Because of our history with her, Adam has used the very idea of her to torment Sam.
He’s got a tooth that’s dangling. I think the whole family will agree that we’re tired of seeing him wiggle it.
Most of all, it’s making Adam particularly crazy.
And the wiggly tooth has driven him to mischief.
He forged a note from the tooth fairy threatening Sam. It said, “Pull the tooth or else. Signed, The Tooth Fairy” And then in conversation, he mentioned the tooth fairy coming with a chain saw. My oldest is as nutty as the tooth fairy, I’m afraid.

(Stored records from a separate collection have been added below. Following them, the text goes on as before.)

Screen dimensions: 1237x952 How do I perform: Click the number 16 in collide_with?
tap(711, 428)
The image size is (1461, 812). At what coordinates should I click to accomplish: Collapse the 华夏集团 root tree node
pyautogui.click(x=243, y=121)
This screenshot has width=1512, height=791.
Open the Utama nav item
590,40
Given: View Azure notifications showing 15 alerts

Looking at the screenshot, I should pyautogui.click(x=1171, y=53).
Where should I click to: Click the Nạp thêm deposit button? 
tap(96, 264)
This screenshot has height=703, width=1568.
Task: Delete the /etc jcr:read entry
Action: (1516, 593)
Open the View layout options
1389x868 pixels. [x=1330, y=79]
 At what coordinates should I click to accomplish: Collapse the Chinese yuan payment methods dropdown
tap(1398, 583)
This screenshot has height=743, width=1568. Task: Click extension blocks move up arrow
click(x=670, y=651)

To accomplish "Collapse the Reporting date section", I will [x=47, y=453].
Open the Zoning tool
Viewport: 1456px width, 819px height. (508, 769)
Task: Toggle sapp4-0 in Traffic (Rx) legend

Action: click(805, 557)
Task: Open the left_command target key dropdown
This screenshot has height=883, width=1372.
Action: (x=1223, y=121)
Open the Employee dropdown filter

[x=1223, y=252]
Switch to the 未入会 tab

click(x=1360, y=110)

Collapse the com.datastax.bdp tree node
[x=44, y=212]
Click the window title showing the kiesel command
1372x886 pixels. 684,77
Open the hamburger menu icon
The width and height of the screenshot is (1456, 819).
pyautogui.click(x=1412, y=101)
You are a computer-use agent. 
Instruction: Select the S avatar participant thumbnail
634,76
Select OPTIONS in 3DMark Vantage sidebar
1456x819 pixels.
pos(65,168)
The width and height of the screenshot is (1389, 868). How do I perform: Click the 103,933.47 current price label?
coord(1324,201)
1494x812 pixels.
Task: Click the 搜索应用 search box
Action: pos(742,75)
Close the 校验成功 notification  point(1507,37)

This has spooked my youngest child. Though, not spooked enough to make him pull the wiggly tooth. But, enough to crank up the crazy sleep behavior that I thought we had put behind us.
Every time I try to get Adam to admit it, he just laughs and won’t give Sam a straight answer. It’s rather funny, and because I’m demented, I’ve not really forced him to ‘fess up. I’m really not a good mother.
But, after a bout of SHR(sleep hell raising) out of Sam last night, I think I’m going to have to force the point. It’s got to stop, for Sam’s sake and mine!
And frankly, I can’t imagine that half-baked fairy will appreciate a forgery!
And I wouldn’t want to get on her bad list.